_AUFGABEN_
1: Übersetze aus dem Text über die Rückgängigmachung von Ernennungen den Satz „Eine Ernennung des Konkurrenten darf erst erfolgen, wenn feststeht, dass der Antrag auf Erlass einer einstweiligen Anordnung keinen Erfolg hat.“ ins Englische.
2: Führe den Text über die Rückgängigmachung von Ernennungen im Anschluss an seinen letzten Satz um einige Sätze weiter.

Grundätzlich: Rückgängigmachung von Ernennungen nur unter gesetzlichen Voraussetzungen
Eine Ernennung kann grundsätzlich nur unter engen gesetzlichen Voraussetzungen erfolgen. Für Bundesbeamte finden sich diesbezügliche Regelungen beispielsweise in § 13 BBG und § 14 BBG. So regelt § 14 BBG zum Beispiel, dass die Ernennung u.a. zurückzunehmen ist, wenn sie durch Zwang, arglistige Täuschung oder Bestechung herbeigeführt wurde oder dem Dienstherrn nicht bekannt war, dass die ernannte Person wegen einer Straftat rechtskräftig verurteilt ist und deswegen für die Berufung in das Beamtenverhältnis als unwürdig erscheint.
Keine Rückgängigmachung, wenn der unterlegene Bewerber vor Ernennung Rechtsschutzmöglichkeiten hätte ausschöpfen können
Selbst wenn die Ernennung in die Rechte des unterlegenen Bewerbers eingreift, ist sie wegen des Grundsatzes der Ämterstabilität geboten. Nach Ernennung des Konkurrenten bestehen im Normalfall keine Rechtsbehelfe mehr, die es dem übergangenen Bewerber ermöglichen, die Rückgängigmachung dieser Ernennung zu bewirken. Der unterlegene Bewerber hat nämlich im Regelfall vor der Ernennung des Konkurrenten die Möglichkeit, seinen Bewerbungsverfahrensanspruch gerichtlich geltend machen zu können. Er kann eine einstweilige Anordnung nach § 123 VwGO beantragen, durch die dem Dienstherrn die Ernennung des ausgewählten Konkurrenten untersagt wird. Wenn eine solche einstweilige Anordnung in Rechtskraft erwächst, hat der Dienstherr das Auswahlverfahren – abhängig von Inhalt und Reichweites des Verstoßes gegen den Bewerbungsverfahrensanspruchs – vollständig oder partiell zu wiederholen und auf der Grundlage des wiederholten Verfahrens eine neue Auswahlentscheidung zu treffen. Eine Ernennung des Konkurrenten darf erst erfolgen, wenn feststeht, dass der Antrag auf Erlass einer einstweiligen Anordnung keinen Erfolg hat.

_VORLIEGENDE DATEN_
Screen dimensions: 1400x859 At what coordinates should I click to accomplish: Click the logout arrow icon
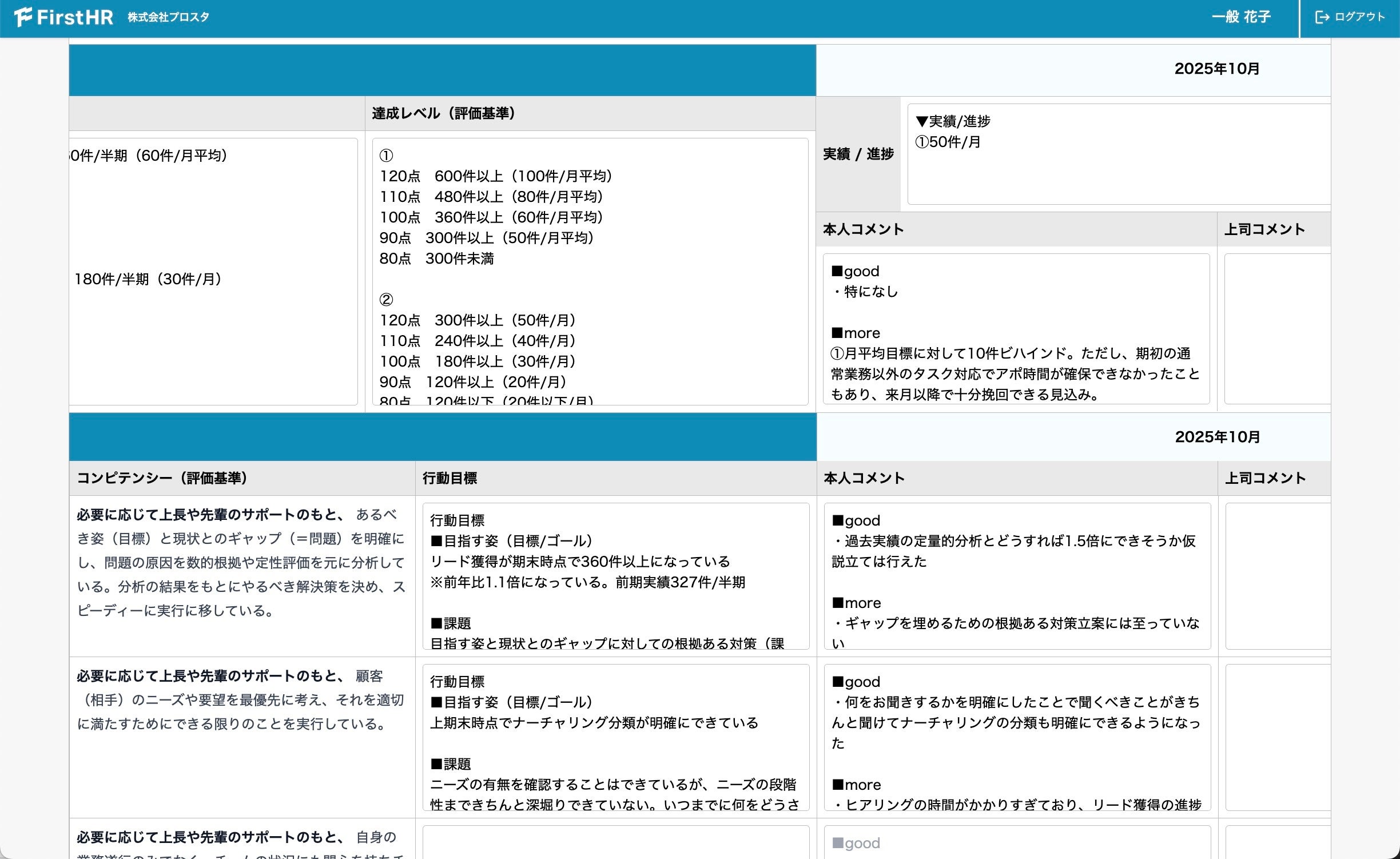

_ERGEBNISSE JE AUFGABE_
1: The competitor may only be appointed once it has been established that the application for a temporary injunction is unsuccessful.

2:
▌Wann kann der unterlegene Bewerber trotz Ämterstabilität ausnahmsweise doch gegen die Ernennung klagen?
Nach bereits erfolgter Ernennung wird eine Konkurrentenklage nach der Rechtsprechung des BVerwG (Urteil vom 04.11.2010 – 2 C 16.09) ausnahmsweise dann zugelassen, wenn der unterlegene Bewerber durch den Dienstherren daran gehindert worden ist, die Rechtsschutzmöglichkeiten zur Durchsetzung seines Bewerbungsverfahrensanspruchs vor der Ernennung ausschöpfen zu können. In diesen Fällen der Rechtsschutzverhinderung ist auch nach Ernennung des Konkurrenten eine Anfechtungsklage möglich.
Das BVerwG führt in der genannten Entscheidung hierzu aus: „Die Anfechtungsklage des Klägers gegen die Ernennung scheitert nicht bereits am Grundsatz der Ämterstabilität, weil dem Kläger der durch Art. 19 Abs. 4 Satz 1 GG, Art. 33 Abs. 2 GG gebotene Rechtsschutz nicht erschöpfend vor der Ernennung gewährt worden ist. Aus diesem Grund ist eine inhaltliche Nachprüfung der Ernennung verfassungsrechtlich geboten. (…) … verhindert der Dienstherr den nach Art. 19 Abs. 4 Satz 1 GG, Art. 33 Abs. 2 GG gebotenen Rechtsschutz, wenn er den ausgewählten Bewerber ernennt, obwohl ihm dies durch eine Entscheidung eines Verwaltungsgerichts oder des Bundesverfassungsgerichts untersagt ist. Gleiches gilt, wenn er die Ernennung während eines laufenden gerichtlichen Verfahrens vornimmt. Darüber hinaus liegen Fälle der Rechtsschutzverhinderung vor, wenn der Dienstherr die Ernennung ohne vorherige Mitteilungen an die unterlegenen Bewerber oder vor Ablauf der Wartefrist für den Antrag auf Erlass einer einstweiligen Anordnung, der gesetzlichen Frist für die Beschwerde an das Oberverwaltungsgericht oder der Wartefrist für die Anrufung des Bundesverfassungsgerichts vornimmt. Verstößt der Dienstherr vor der Ernennung gegen Art. 19 Abs. 4 Satz 1, Art. 33 Abs. 2 GG, so muss der verfassungsrechtlich gebotene Rechtsschutz nach der Ernennung nachgeholt werden. Der Dienstherr kann sich auf die Ämterstabilität nicht berufen, um Verletzungen des vorbehaltlos gewährleisteten Grundrechts aus Art. 19 Abs. 4 Satz 1 GG zu decken. Ansonsten hätte er es in der Hand, die Grundrechte unterlegener Bewerber durch vorzeitige Ernennungen auszuschalten.„
▌Achtung: Möglichkeit der Verwirkung
Was ist eine Verwirkung?
Ab wann ist der zeitliche Aspekt einer Verwirkung erfüllt?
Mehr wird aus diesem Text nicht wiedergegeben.